**PROMPT**
Of the records that follow, copy only the lines from the line containing "Task: Open the Daily" to the line containing "The image size is (2576, 1408).", both included, exactly as written.

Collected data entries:
►
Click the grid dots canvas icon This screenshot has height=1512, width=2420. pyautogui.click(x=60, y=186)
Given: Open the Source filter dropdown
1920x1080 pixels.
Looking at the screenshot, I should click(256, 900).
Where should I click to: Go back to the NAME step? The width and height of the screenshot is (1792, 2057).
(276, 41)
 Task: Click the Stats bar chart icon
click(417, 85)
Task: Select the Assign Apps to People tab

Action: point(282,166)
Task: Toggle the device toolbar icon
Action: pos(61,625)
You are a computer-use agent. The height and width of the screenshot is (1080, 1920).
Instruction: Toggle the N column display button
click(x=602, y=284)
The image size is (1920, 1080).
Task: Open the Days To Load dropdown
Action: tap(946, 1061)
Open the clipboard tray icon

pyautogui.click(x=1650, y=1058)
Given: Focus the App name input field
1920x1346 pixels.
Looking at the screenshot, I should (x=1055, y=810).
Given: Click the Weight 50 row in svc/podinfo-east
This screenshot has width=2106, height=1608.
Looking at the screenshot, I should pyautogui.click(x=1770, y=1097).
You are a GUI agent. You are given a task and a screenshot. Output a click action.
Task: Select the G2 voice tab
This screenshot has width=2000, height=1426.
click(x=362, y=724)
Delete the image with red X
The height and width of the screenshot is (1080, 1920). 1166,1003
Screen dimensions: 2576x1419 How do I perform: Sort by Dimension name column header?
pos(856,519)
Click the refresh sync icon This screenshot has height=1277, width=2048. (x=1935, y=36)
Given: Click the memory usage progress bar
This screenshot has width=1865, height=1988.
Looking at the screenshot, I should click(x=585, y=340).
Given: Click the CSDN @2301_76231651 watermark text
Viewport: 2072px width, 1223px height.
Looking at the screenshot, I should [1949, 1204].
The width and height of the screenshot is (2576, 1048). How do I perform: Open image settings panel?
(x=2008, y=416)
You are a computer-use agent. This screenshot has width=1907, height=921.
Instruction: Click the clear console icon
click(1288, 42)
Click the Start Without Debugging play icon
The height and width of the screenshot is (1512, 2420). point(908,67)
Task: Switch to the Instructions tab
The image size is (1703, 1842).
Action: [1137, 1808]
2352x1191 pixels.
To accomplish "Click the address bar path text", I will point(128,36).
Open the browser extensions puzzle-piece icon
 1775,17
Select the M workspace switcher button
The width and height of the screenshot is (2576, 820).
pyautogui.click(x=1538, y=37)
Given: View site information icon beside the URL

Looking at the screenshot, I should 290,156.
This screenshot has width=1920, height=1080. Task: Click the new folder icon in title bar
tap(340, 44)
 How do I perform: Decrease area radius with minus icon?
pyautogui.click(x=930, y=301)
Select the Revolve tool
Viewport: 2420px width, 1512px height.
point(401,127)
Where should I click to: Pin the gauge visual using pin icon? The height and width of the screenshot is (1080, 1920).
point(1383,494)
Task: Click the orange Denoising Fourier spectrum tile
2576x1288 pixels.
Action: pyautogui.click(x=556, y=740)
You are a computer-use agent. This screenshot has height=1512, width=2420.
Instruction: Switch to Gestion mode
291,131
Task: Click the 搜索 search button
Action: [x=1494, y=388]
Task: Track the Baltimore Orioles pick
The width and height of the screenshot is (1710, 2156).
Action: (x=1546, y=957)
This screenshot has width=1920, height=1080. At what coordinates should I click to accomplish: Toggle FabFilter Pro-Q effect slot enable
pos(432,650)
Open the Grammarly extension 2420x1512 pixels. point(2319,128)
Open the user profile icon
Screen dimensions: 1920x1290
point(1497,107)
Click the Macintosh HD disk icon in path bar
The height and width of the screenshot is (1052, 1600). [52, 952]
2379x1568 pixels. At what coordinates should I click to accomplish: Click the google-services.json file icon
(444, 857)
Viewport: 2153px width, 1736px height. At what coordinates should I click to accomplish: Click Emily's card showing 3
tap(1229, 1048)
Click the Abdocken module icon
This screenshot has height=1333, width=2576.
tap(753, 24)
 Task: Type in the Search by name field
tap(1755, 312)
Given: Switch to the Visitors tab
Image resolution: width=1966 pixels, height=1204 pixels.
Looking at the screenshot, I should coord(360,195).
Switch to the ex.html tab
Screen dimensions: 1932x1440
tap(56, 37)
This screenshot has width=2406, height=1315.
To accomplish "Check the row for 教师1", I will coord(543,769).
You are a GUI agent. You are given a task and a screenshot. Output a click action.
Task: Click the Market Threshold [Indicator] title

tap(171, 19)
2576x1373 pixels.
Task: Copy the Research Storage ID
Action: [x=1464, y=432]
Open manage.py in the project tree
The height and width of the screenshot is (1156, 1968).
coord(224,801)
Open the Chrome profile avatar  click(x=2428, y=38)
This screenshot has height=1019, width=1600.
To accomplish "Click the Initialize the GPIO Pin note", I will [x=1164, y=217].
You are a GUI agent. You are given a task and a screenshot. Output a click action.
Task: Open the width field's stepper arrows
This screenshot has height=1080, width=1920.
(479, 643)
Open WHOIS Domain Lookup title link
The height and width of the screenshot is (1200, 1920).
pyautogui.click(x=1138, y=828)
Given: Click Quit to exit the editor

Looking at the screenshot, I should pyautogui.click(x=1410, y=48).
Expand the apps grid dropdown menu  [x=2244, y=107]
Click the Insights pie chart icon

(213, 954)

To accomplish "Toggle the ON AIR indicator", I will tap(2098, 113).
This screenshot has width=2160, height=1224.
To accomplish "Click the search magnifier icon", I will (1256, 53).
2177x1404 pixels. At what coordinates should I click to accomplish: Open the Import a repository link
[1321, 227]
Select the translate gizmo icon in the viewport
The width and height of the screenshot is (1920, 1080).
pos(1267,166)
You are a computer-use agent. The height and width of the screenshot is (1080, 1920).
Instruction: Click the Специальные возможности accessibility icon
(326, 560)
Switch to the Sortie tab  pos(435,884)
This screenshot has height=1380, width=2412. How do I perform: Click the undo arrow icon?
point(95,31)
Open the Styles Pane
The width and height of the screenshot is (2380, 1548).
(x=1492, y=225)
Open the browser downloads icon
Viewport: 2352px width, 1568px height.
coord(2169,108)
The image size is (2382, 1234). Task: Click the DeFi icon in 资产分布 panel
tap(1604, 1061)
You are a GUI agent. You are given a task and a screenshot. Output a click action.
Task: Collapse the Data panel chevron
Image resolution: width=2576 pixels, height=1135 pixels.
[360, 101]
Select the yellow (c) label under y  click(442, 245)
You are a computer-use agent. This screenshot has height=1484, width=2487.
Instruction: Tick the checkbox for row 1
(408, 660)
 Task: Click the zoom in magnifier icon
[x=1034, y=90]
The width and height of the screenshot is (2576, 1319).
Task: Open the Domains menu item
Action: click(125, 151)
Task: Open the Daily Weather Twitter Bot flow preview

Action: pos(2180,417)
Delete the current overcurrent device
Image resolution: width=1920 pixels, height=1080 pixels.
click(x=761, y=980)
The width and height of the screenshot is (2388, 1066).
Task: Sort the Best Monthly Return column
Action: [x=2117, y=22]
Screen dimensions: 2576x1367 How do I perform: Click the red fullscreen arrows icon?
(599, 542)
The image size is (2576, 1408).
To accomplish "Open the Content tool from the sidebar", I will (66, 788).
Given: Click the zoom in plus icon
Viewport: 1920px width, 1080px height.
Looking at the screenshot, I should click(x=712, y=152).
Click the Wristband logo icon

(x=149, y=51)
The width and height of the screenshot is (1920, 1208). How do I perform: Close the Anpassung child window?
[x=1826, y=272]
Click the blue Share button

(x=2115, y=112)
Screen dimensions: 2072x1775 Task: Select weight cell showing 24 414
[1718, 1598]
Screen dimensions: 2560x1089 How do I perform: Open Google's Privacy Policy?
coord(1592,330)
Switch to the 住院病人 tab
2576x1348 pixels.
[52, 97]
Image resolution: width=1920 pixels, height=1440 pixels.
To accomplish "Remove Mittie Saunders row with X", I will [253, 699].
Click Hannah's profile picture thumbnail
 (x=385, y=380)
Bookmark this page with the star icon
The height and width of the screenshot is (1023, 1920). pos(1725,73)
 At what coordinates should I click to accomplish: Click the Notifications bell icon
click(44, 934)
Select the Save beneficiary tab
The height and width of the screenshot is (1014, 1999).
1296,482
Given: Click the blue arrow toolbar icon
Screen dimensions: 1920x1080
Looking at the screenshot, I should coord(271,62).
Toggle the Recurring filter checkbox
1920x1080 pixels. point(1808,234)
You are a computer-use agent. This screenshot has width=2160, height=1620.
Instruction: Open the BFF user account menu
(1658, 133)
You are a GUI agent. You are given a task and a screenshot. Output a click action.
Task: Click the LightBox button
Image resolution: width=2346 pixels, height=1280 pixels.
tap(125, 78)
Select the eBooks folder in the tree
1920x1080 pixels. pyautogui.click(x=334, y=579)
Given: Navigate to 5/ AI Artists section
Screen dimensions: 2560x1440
◄
**TASK SOLUTION**
Task: Open the Daily Weather Twitter Bot flow preview

Action: pos(2180,417)
Delete the current overcurrent device
Image resolution: width=1920 pixels, height=1080 pixels.
click(x=761, y=980)
The width and height of the screenshot is (2388, 1066).
Task: Sort the Best Monthly Return column
Action: [x=2117, y=22]
Screen dimensions: 2576x1367 How do I perform: Click the red fullscreen arrows icon?
(599, 542)
The image size is (2576, 1408).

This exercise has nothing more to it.